1. Field of the Invention
The present invention relates to a method and an apparatus for recognizing speech by identifying the type of each phoneme constituting a continuous speech inputted.
2. Discussion of the Related Art
In the field of acoustic speech recognition technology, further improvement of the recognition rate is the most important agenda. Recently, many studies have been conducted for improving large-vocabulary continuous speech recognition. There are two main trends in the art. One is to develop good acoustic models that improve the recognition rate of each phoneme. The other is to develop language models that improve recognition of a word or a sentence using linguistic or grammatical knowledge regarding connections among phonemes. In the former, models based on Hidden Markov Model (HMM) and improvements thereof have generally been studied. Currently, more focuses are on improvement of the latter model. However, with respect to recognition of a whole sentence, it has been realized that a 10-20% improvement on the language model is equivalent to only a 1-2% improvement in the acoustic model. Therefore, a large improvement can not be expected from the language model. On the other hand, the acoustic model is reaching its technical limitation; it is difficult to expect more development based on the HMM.

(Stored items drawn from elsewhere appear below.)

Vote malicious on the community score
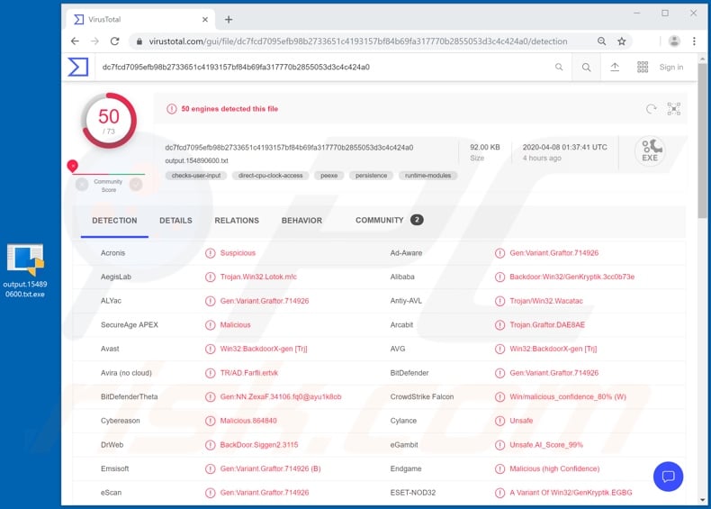The width and height of the screenshot is (711, 509). coord(82,184)
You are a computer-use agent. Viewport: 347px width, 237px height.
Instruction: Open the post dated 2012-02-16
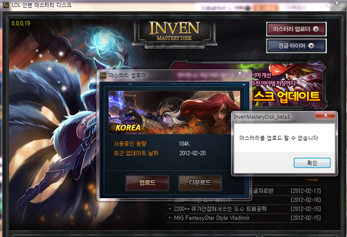click(x=305, y=200)
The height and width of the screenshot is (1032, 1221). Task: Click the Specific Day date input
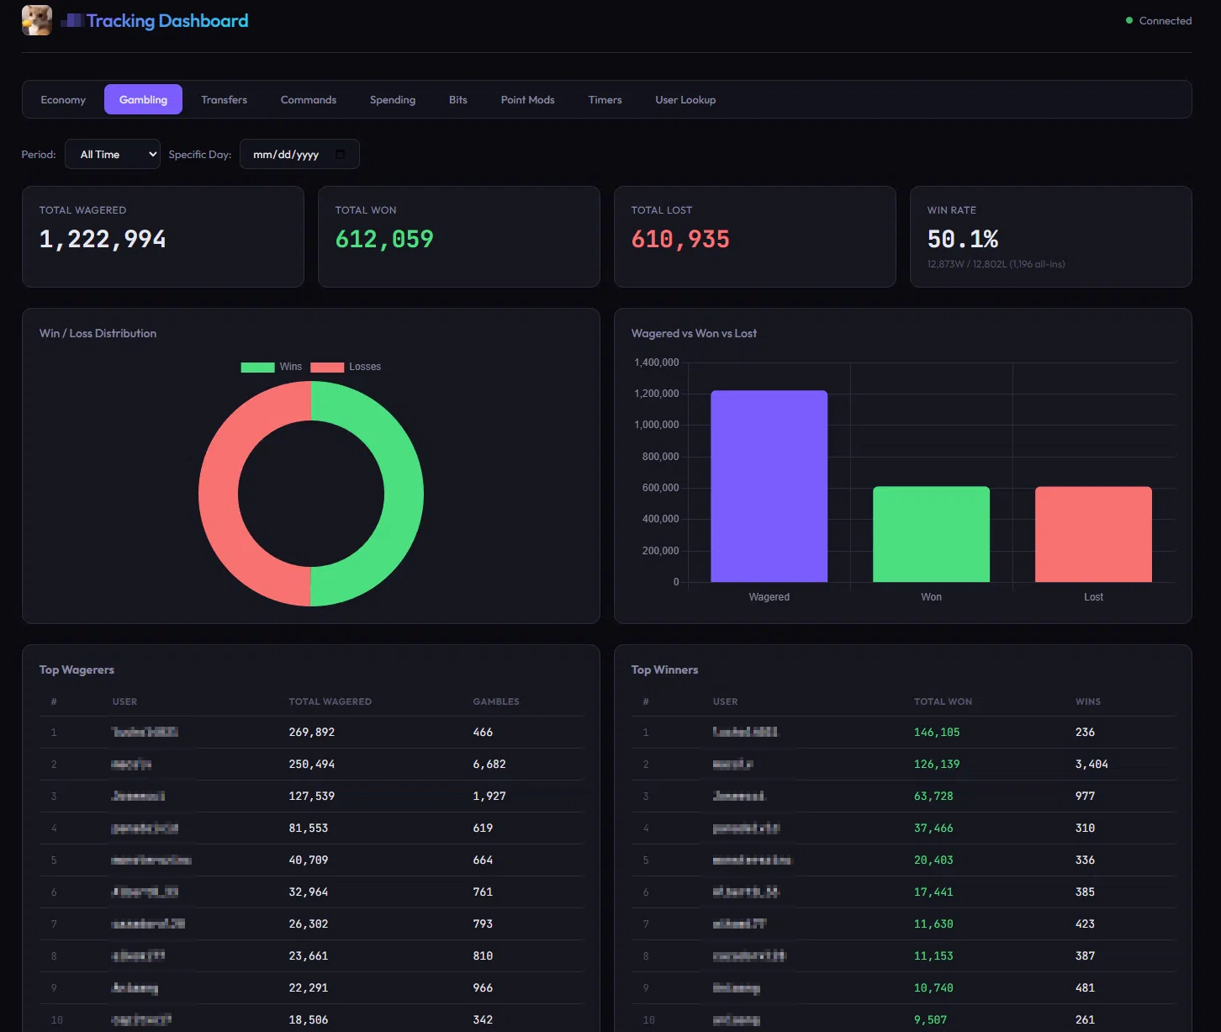pyautogui.click(x=286, y=154)
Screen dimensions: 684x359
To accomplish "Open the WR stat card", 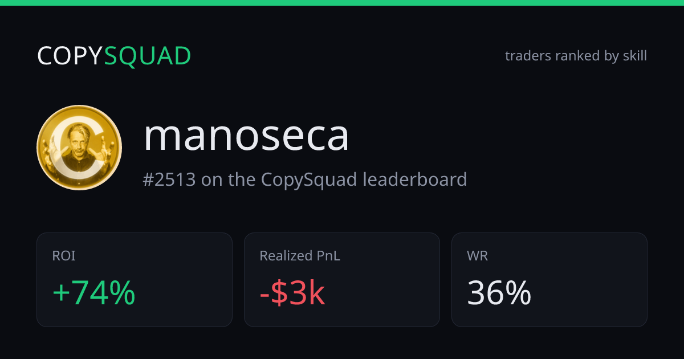I will click(549, 280).
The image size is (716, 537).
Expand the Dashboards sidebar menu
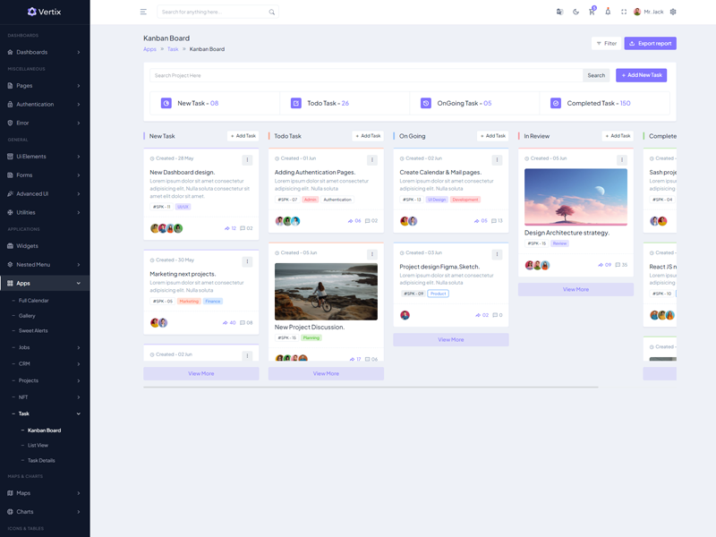point(45,52)
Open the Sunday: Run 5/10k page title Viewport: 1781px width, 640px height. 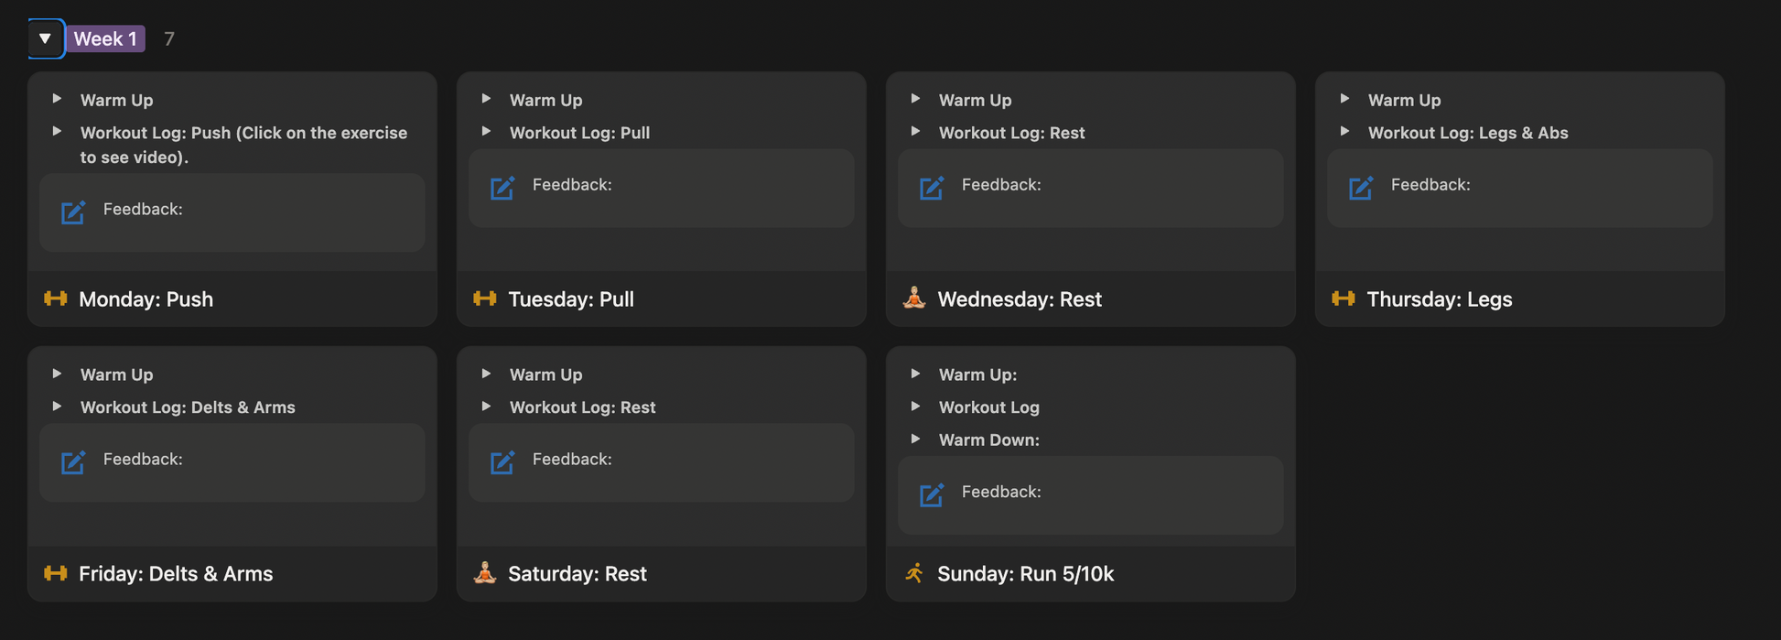pyautogui.click(x=1025, y=574)
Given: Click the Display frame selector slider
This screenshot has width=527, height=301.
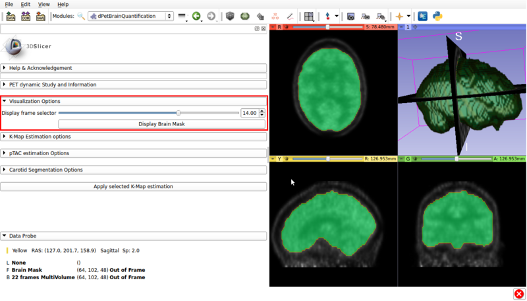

FIG. 10 is a block diagram showing a structure of a conventional speech recognition device. A continuous speech is input at a continuous speech input section 1, and is converted to a digital-format speech signal. At a speech signal processing section 2, the speech signal is divided into pieces having a constant time frame (also referred simply as a frame). The speech processing section 2 then processes the signal in each frame to extract acoustic parameters (normally, Mel-frequency cepstral coefficients: MFCC) for each frame. At a similarity calculation section 3, data that consists of the extracted acoustic parameters are compared with reference training data, which have been studied and statistically processed for each phoneme to calculate a similarity between the inputted data and the training data of each phoneme. A speech recognition section 4 inputs the thus calculated similarities and conducts phoneme recognition using the HMM model. At that time, the speech recognition section 4 determines optimal borders between phonemes by referencing to the recognition result for each frame and by referencing to an average length of each phoneme and dictionary knowledge. A word-level match section 5 identifies words based upon a series of phonemes that have been determined in this way. A sentence-level match section 6 then identifies a sentence as a collection of the words that have been identified at the word-level match section 6. At the sentence match section 6, sentence candidates are nominated, and evaluated in terms of the grammar and the meaning. If the candidate sentence does not have any problems in terms of the grammar and the meaning, the sentence recognition is completed at the sentence-level recognition section 6. Otherwise, the result is fed back to the word-level match section 5 and phoneme recognition section 4 in order to evaluate a second candidate. Such a conventional speech recognition scheme has been unable to achieve a desired high recognition rate.